Disappointed Oxford Graduate Fails in £1 Million ‘Negligent Education’ Claim
Not every student can achieve the exam results they want and proving that negligent teaching is the cause of perceived failure is notoriously difficult. In one case, an Oxford University graduate who failed to win a first-class degree could not establish that poor tuition was the cause of his disappointment.
The History graduate, who left Oxford with a low 2:1 degree, claimed over £1 million in compensation from the university, principally in respect of lost earnings. That was on the basis that his failure to get a First, or at least a high 2:1, had stymied his chances of forging a career as a commercial lawyer.
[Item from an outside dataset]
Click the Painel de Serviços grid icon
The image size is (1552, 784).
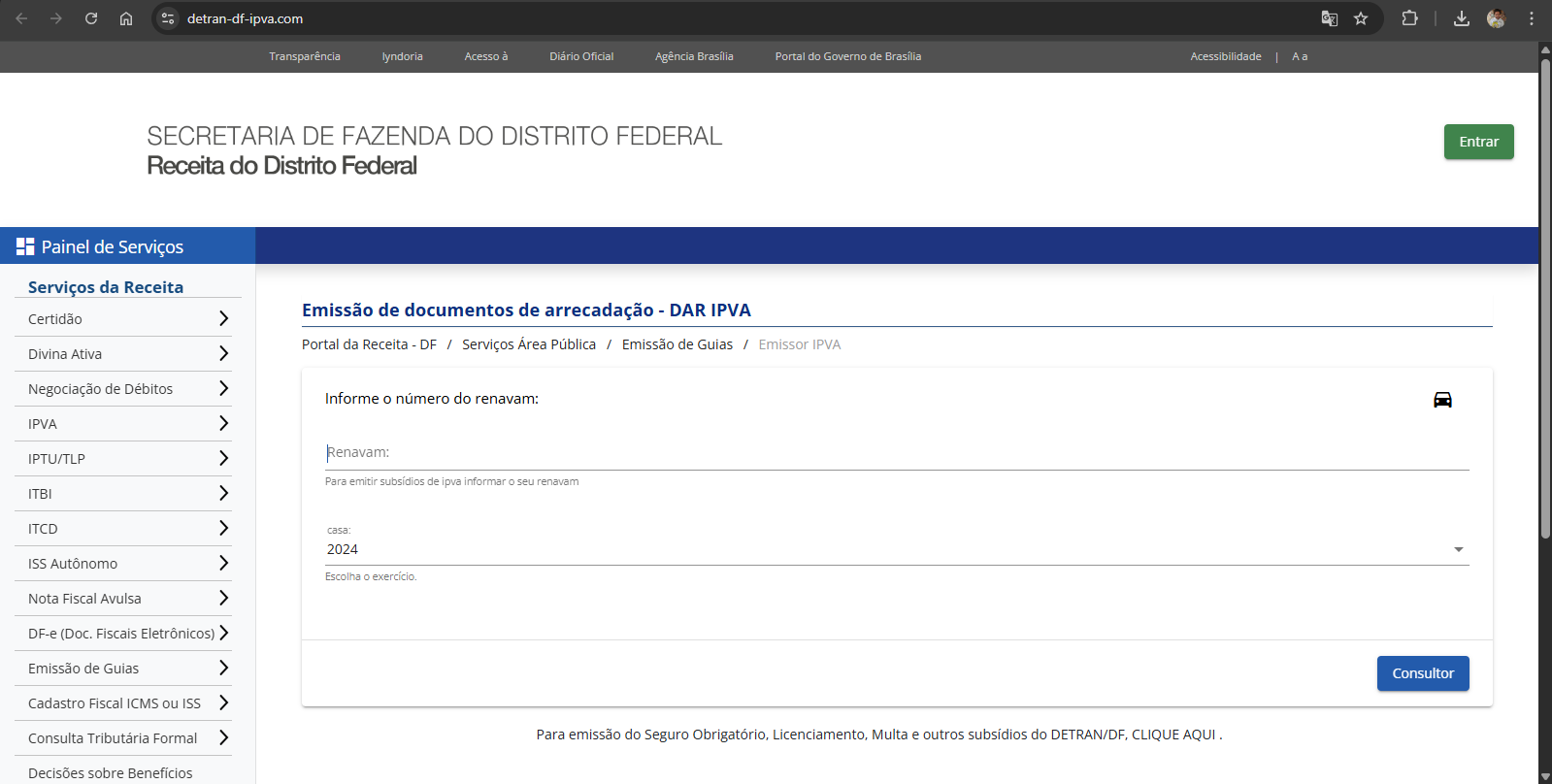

The university admitted that it had encountered difficulties in teaching one of the graduate’s specialist subjects in his final year, due to the absence of over half of the relevant faculty staff on sabbatical at the same time. The graduate’s lawyers claimed that the eminent professor who taught him had thereby been put under intolerable pressure, resulting in a negligent standard of tuition.
In dismissing his claim, however, the High Court found that the professor was an excellent teacher who had put his shoulder to the wheel in making up for the staffing crisis. Also rejected was the graduate’s plea that his personal tutor had failed to alert the examination authorities to the fact that he was suffering from insomnia, depression and anxiety when he sat his finals.
The Court found that the graduate had received perfectly adequate tuition and that his disappointing result on one exam paper was more likely to have been caused by his own inadequate preparation, a lack of academic discipline, his general anxiety about taking exams and a severe episode of hayfever.
The Court expressed sympathy for the intermittent bouts of depression that the graduate had endured, but found no evidence that he was suffering from mental health problems when he took the exam. His perceived academic failure was not the root cause of his inability to hold down various jobs since he left Oxford and there was no basis for his entrenched belief that that was the case.